Domitien se prit aussi de haine contre les chrétiens, et il en fit mourir un grand nombre, tant dans Rome que dans les provinces, comme ennemis de la république. Parmi eux étaient des membres de la famille impériale, comme Flavius Clémens, cousin du tyran et son collègue dans le consulat, la femme et la nièce de Flavius, toutes deux nommées Domitilla. Ce fut alors que Jean, l'apôtre bienaimé de Jésus-Christ, fut relégué dans l'île de Pathmos, où il écrivit l'Apocalypse.

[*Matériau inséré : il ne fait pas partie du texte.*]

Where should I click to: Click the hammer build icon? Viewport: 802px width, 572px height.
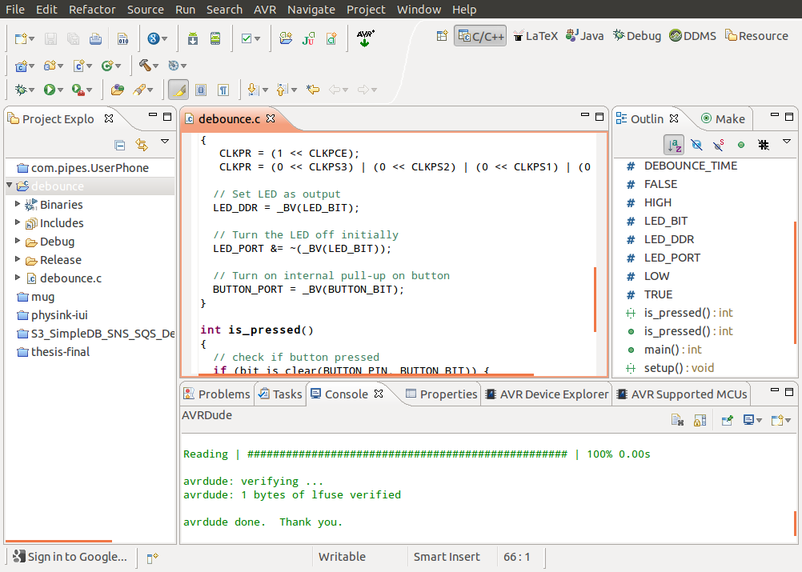click(x=145, y=66)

C'était une volupté pour Dioclétien que de voir des larmes, de compter les battements du cœur ; et il était charmé de voir le sénat pâlir à sa voix. Il se complaisait dans son intérieur à des plaisanteries empreintes de cruauté. Ainsi, un soir il invite à un banquet les principaux sénateurs et chevaliers. Ils sont conduits, à mesure qu'ils arrivent, dans une salle tendue tout en noir, où la sombre lueur des lampes leur laisse apercevoir des cercueils portant chacun le nom de l'un des convives. A cette vue ils restent convaincus que l'instant fatal est arrivé; en effet, l'empereur les avait menacés, en disant un jour qu'il regardait la plupart des chevaliers comme ses ennemis, et qu'il ne se croirait pas en sûreté tant que respirerait un sénateur. Enfin, après une longue anxiété, apparaissent des hommes

nus, peints en noir, le glaive nu dans une main, la torche dans l'autre mais, après avoir fait silencieusement le tour de la salle, ils ouvrent les portes et congédient les deux premiers corps de l'État, pour qui la honte d'une dérision insultante succède à l'épouvante.

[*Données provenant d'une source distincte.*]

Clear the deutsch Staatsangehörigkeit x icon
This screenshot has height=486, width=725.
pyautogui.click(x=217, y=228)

Très-habile à tirer de l'arc, Domitien faisait passer une flèche entre les doigts ouverts d'un esclave placé à longue distance pour lui servir de but; et, dans les loisirs solitaires de son cabinet, le maître du monde exerçait son adresse à percer des mouches avec un poinçon. C'est pourquoi Vibius Crispus, à qui l'on demandait s'il n'y avait personne avec l'empereur, répondit: Pas même une mouche; mot qu'il paya de la vie.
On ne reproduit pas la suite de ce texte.